Item #38647 The Indeterminate Sentence. What Shall be done with the Criminal Class? Chas. Dudley Warner.

The Indeterminate Sentence. What Shall be done with the Criminal Class?

n.p. n.p., [1899]. 14 pp. 8vo. Stapled paper wrappers. First edition. A very good+ copy with toned edges. Item #38647

American essayist and novelist Charles Dudley Warner, Twain's coauthor on The Gilded Age, was a lawyer by training, and wrote this article against the backdrop of criminal reform in Connecticut. In it, he gives attention to the rules and regulations of parole and parole violations, in particular defense of the Indeterminate Sentence, which Warner describes as a scientific, a disciplinary, a really humanitarian method.

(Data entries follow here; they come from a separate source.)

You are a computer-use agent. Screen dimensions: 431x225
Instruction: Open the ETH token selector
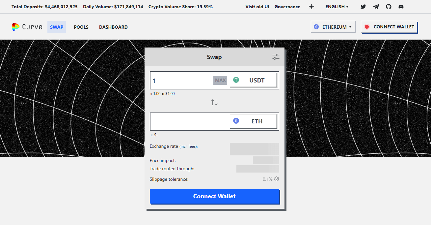tap(253, 121)
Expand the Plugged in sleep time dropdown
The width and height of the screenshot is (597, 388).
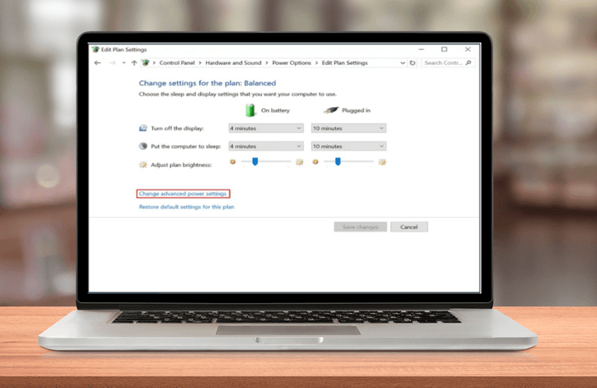348,146
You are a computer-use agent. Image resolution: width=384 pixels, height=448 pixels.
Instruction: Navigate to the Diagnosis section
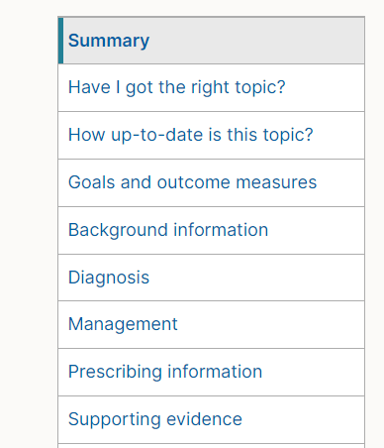click(109, 278)
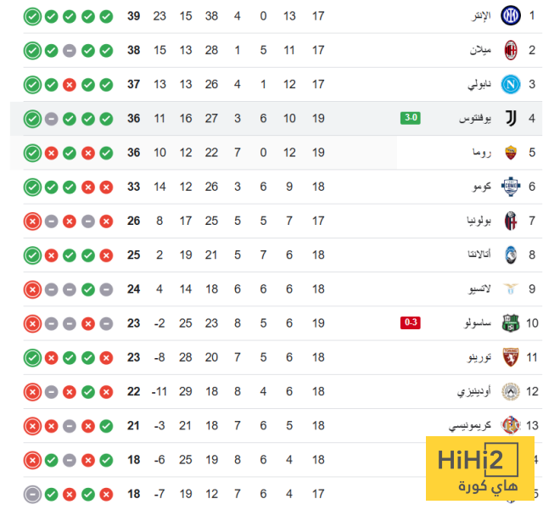Viewport: 543px width, 510px height.
Task: Click the Napoli club logo
Action: [x=511, y=84]
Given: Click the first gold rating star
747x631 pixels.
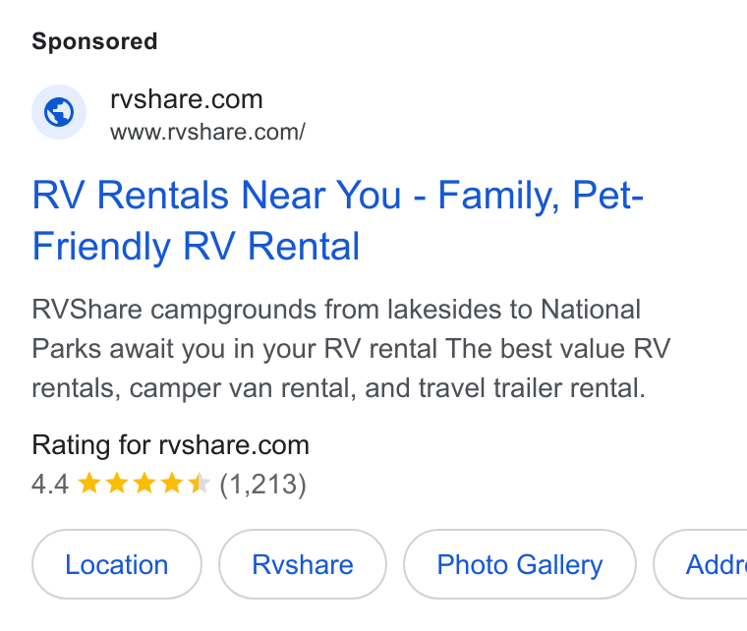Looking at the screenshot, I should tap(89, 484).

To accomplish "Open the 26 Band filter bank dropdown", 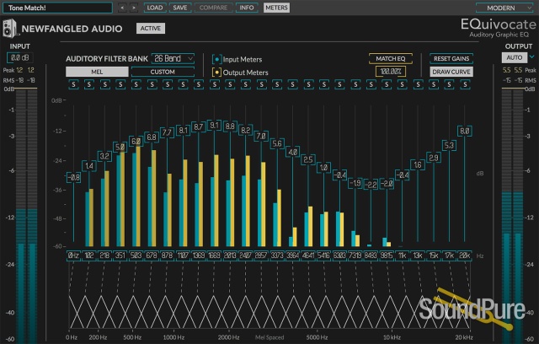I will [173, 58].

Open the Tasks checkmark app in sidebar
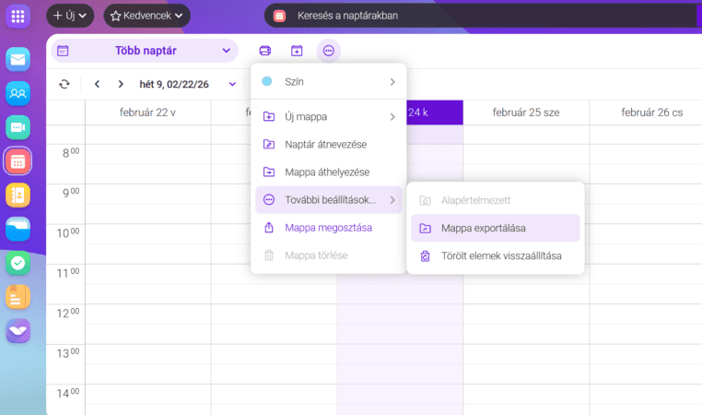[x=18, y=263]
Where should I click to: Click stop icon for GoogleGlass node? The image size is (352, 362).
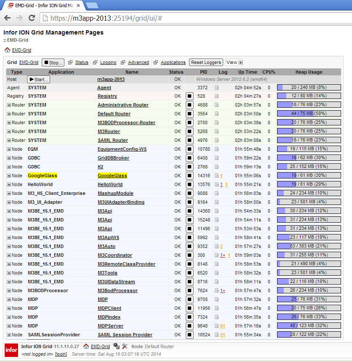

"We have tried all other means of protecting society, of lessening the criminal class, of reforming the criminal. The proposed Indeterminate Sentence, with reformatory discipline, is the only one that promises to relieve society of the insolent domination and the terrorism of the criminal class; is the only one that can deter men from making a career of crime; is the only one that offers a fair prospect for the reformation of the criminal offender. Why not try it? Why not put the whole system of criminal jurisprudence and procedure for the suppression of crime upon a sensible and scientific basis?"

Quite uncommon. It would be quoted in full in The Connecticut Magazine (Vol. 5) in support of a bill on prison reform, and later be republished in his "Fashions in Literature" (1902). OCLC locates three copies: Columbia Law, Trinity College, and Yale Law.